Work item:
After locating the line that contains "Given: Click the 5.6736 opening price label", output that line and each one following it, exactly, to the end of the entries. No pictures.

Entries supplied:
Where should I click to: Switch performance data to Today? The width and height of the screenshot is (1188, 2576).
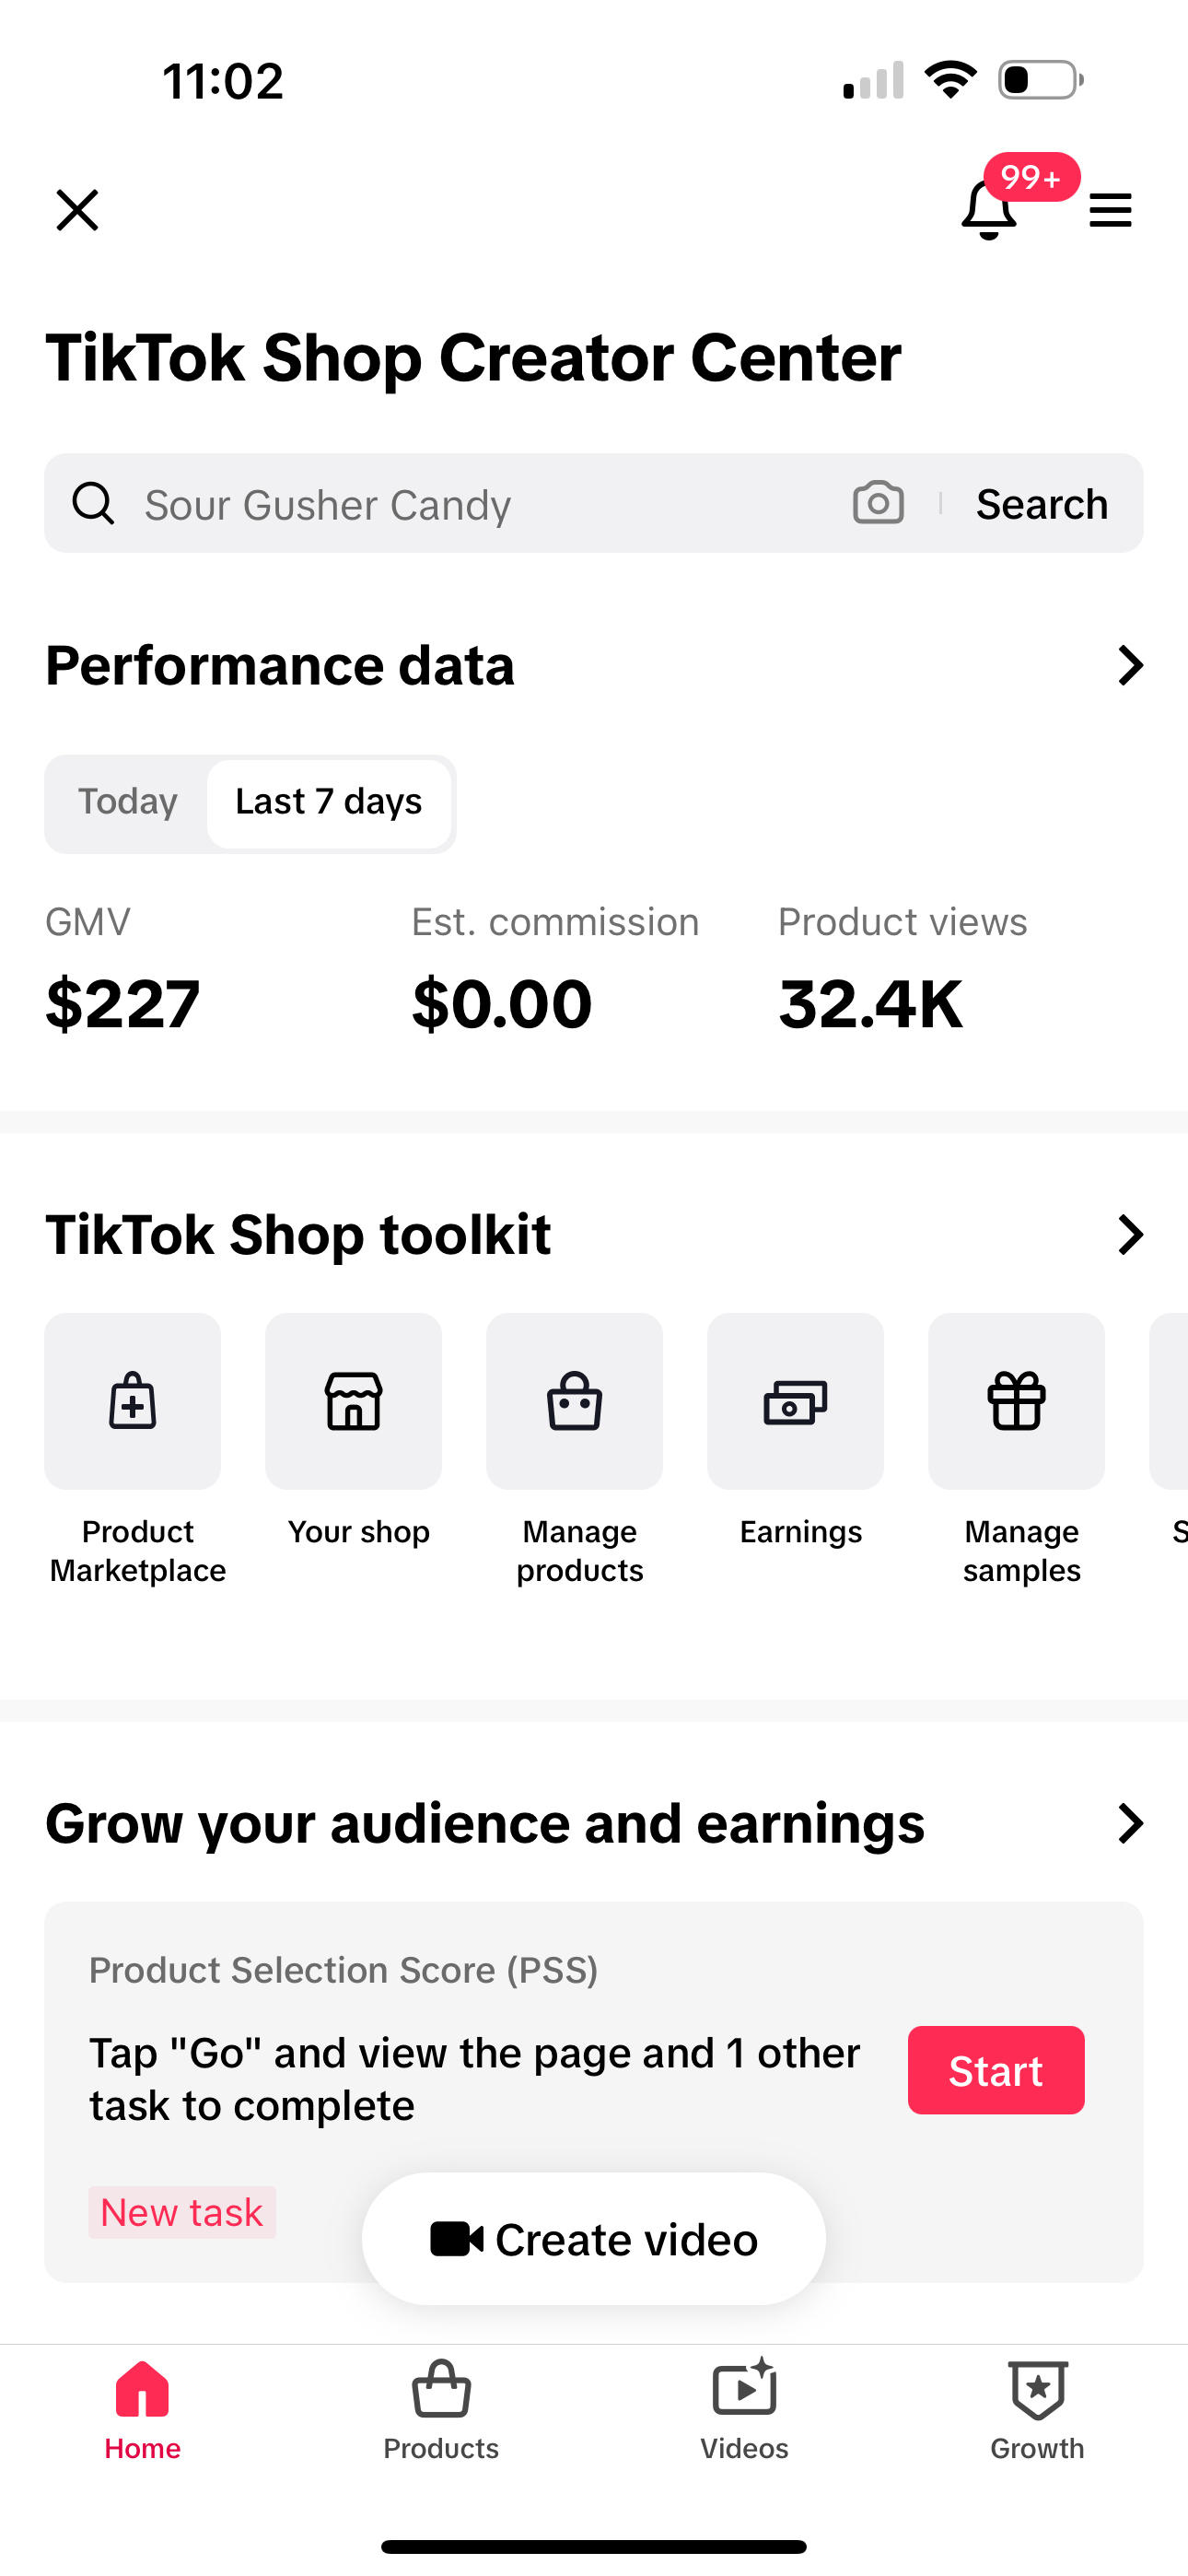click(x=128, y=802)
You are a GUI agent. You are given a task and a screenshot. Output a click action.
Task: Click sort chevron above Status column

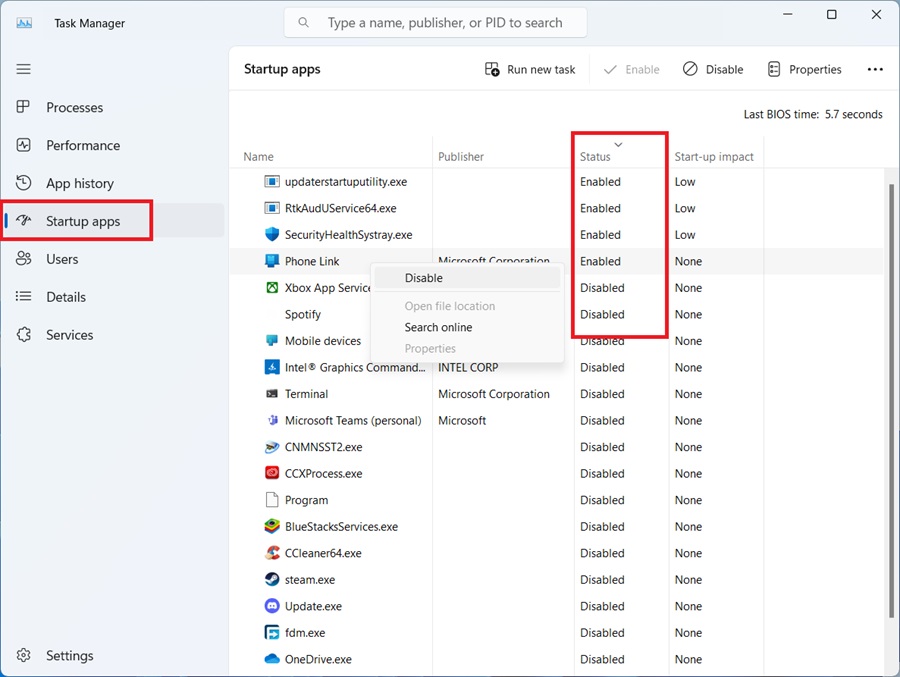pos(618,144)
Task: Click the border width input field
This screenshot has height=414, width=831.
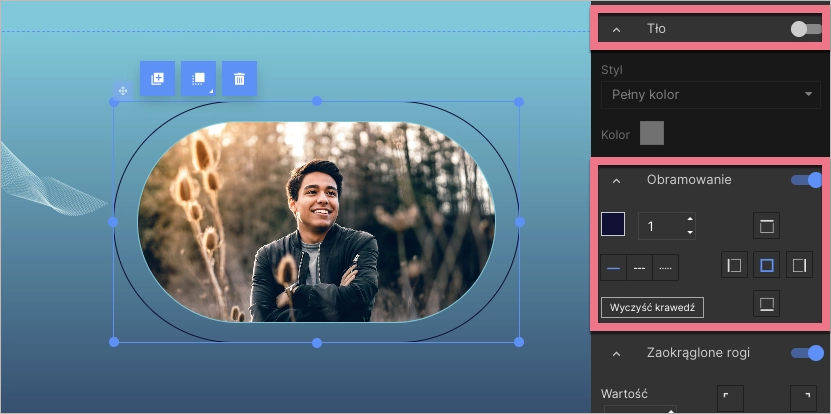Action: (660, 226)
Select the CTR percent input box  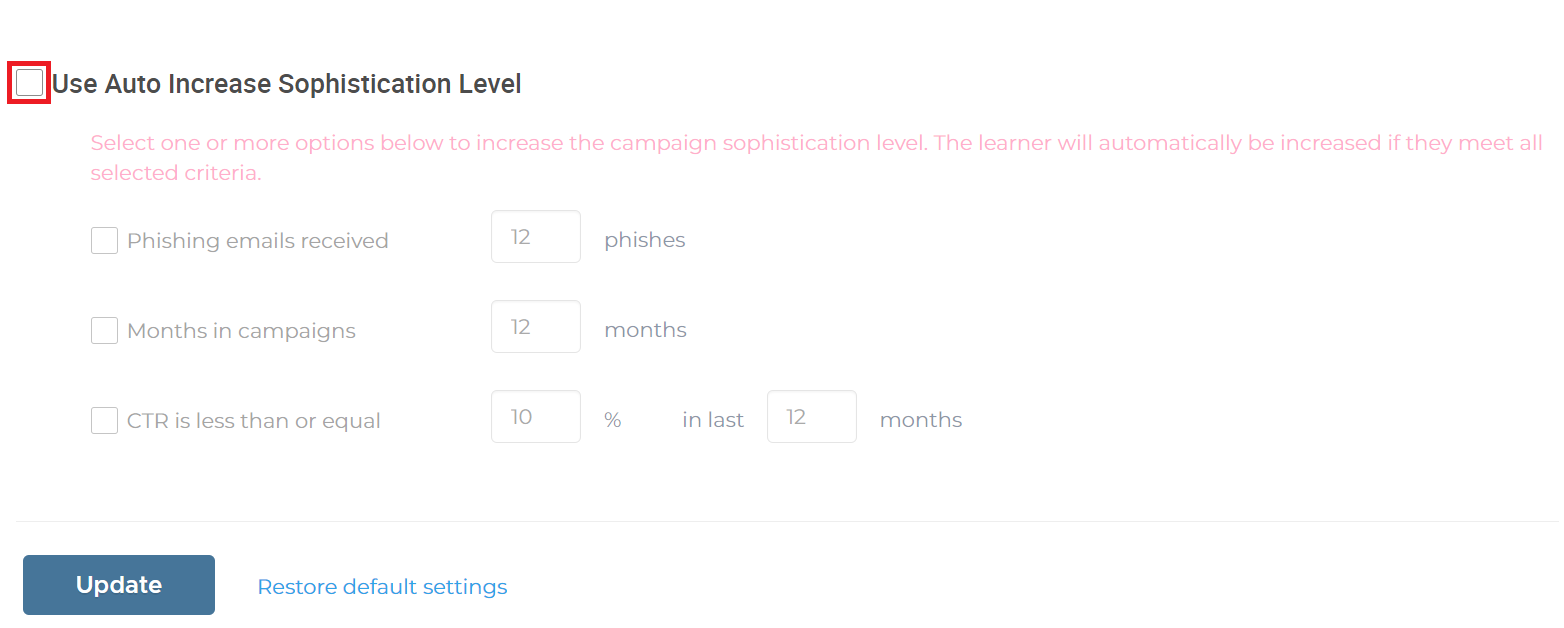pyautogui.click(x=536, y=417)
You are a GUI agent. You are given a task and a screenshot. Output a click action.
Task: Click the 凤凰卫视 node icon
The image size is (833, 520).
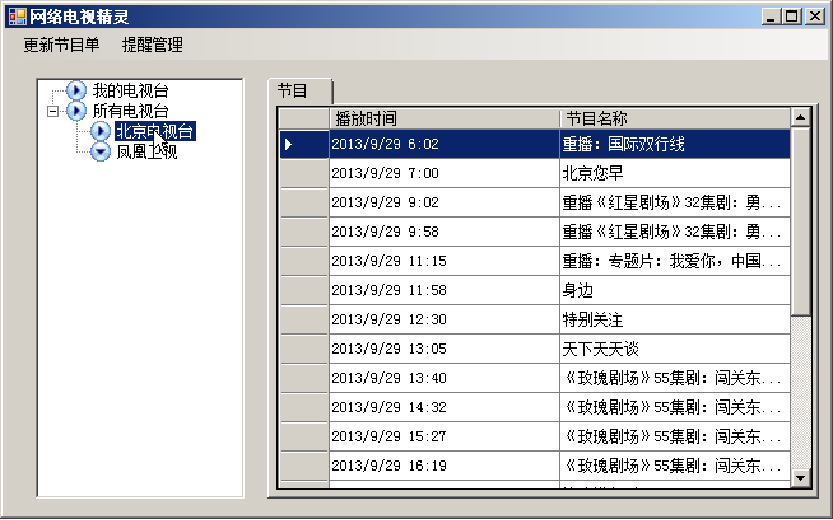(100, 152)
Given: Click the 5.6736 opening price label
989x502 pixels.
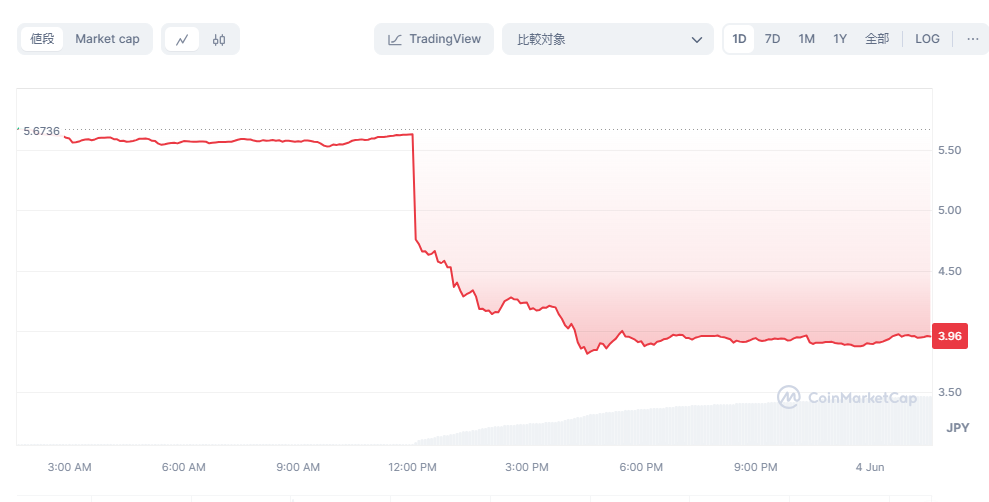Looking at the screenshot, I should coord(41,131).
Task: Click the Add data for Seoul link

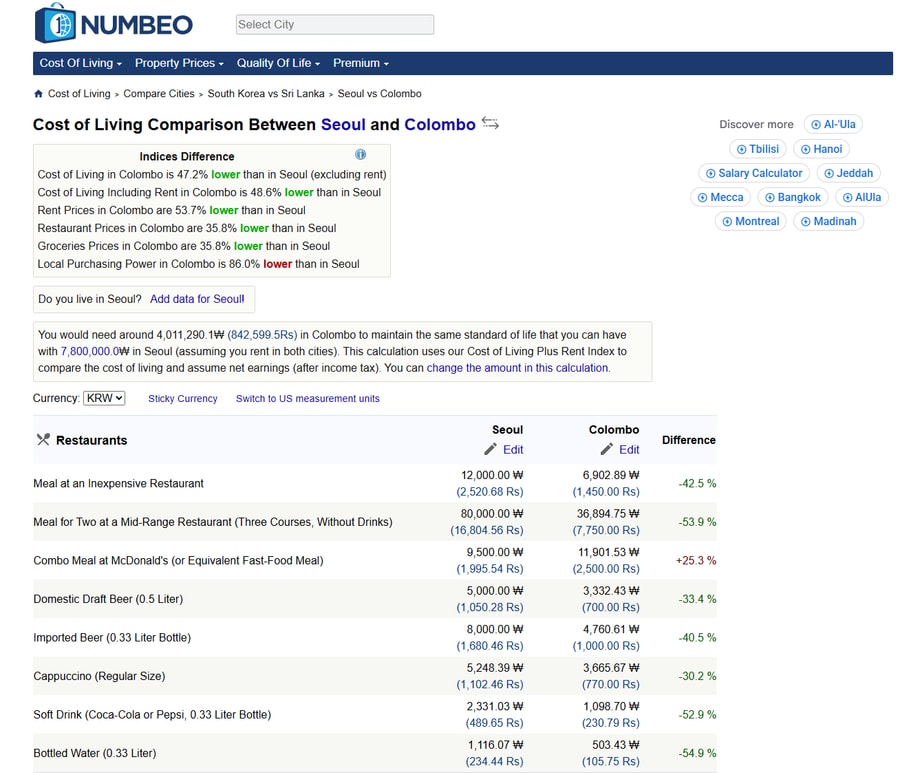Action: [197, 299]
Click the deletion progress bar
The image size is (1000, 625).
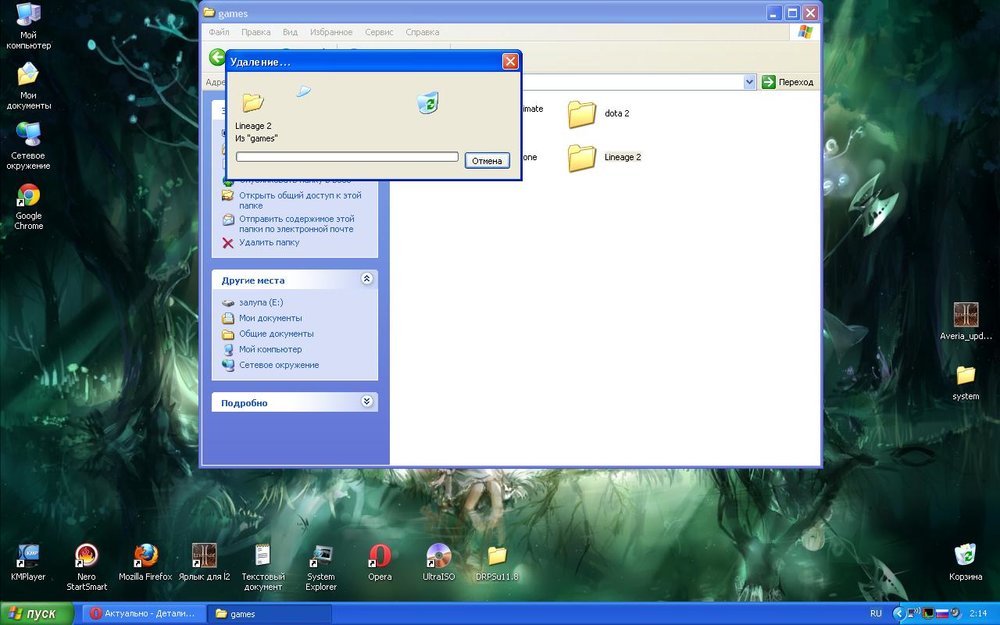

Completed exercise:
Given: Click the 5.6736 opening price label
989x502 pixels.
Looking at the screenshot, I should coord(41,131).
Task: Click the Add data for Seoul link

Action: [197, 299]
Click the deletion progress bar
The image size is (1000, 625).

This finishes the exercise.